'''

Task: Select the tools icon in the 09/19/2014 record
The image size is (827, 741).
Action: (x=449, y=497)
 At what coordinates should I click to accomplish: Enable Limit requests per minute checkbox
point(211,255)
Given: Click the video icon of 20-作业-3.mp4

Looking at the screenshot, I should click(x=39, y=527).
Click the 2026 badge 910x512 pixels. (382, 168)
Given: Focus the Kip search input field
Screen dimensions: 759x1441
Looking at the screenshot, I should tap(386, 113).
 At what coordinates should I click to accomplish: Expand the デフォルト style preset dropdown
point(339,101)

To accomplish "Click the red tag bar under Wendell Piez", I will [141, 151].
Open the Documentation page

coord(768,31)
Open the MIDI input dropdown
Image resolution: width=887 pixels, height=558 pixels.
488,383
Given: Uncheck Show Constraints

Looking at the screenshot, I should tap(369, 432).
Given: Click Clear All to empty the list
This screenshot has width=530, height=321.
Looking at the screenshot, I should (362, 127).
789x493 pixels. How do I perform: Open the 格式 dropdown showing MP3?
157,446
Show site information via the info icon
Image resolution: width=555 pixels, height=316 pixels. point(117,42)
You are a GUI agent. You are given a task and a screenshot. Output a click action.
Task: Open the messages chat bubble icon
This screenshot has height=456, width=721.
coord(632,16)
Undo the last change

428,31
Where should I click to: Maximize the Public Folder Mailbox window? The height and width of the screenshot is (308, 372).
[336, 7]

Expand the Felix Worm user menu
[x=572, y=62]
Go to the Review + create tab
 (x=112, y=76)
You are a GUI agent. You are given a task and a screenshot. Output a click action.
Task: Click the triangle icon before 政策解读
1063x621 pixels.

'''

- **Task to carry out**: Everything in the records above should be written out again exactly.

- **Task output**:
Task: Select the tools icon in the 09/19/2014 record
The image size is (827, 741).
Action: (x=449, y=497)
 At what coordinates should I click to accomplish: Enable Limit requests per minute checkbox
point(211,255)
Given: Click the video icon of 20-作业-3.mp4

Looking at the screenshot, I should click(x=39, y=527).
Click the 2026 badge 910x512 pixels. (382, 168)
Given: Focus the Kip search input field
Screen dimensions: 759x1441
Looking at the screenshot, I should tap(386, 113).
 At what coordinates should I click to accomplish: Expand the デフォルト style preset dropdown
point(339,101)

To accomplish "Click the red tag bar under Wendell Piez", I will [141, 151].
Open the Documentation page

coord(768,31)
Open the MIDI input dropdown
Image resolution: width=887 pixels, height=558 pixels.
488,383
Given: Uncheck Show Constraints

Looking at the screenshot, I should tap(369, 432).
Given: Click Clear All to empty the list
This screenshot has width=530, height=321.
Looking at the screenshot, I should (362, 127).
789x493 pixels. How do I perform: Open the 格式 dropdown showing MP3?
157,446
Show site information via the info icon
Image resolution: width=555 pixels, height=316 pixels. point(117,42)
You are a GUI agent. You are given a task and a screenshot. Output a click action.
Task: Open the messages chat bubble icon
This screenshot has height=456, width=721.
coord(632,16)
Undo the last change

428,31
Where should I click to: Maximize the Public Folder Mailbox window? The height and width of the screenshot is (308, 372).
[336, 7]

Expand the Felix Worm user menu
[x=572, y=62]
Go to the Review + create tab
 (x=112, y=76)
You are a GUI agent. You are given a task and a screenshot. Output a click action.
Task: Click the triangle icon before 政策解读
1063x621 pixels.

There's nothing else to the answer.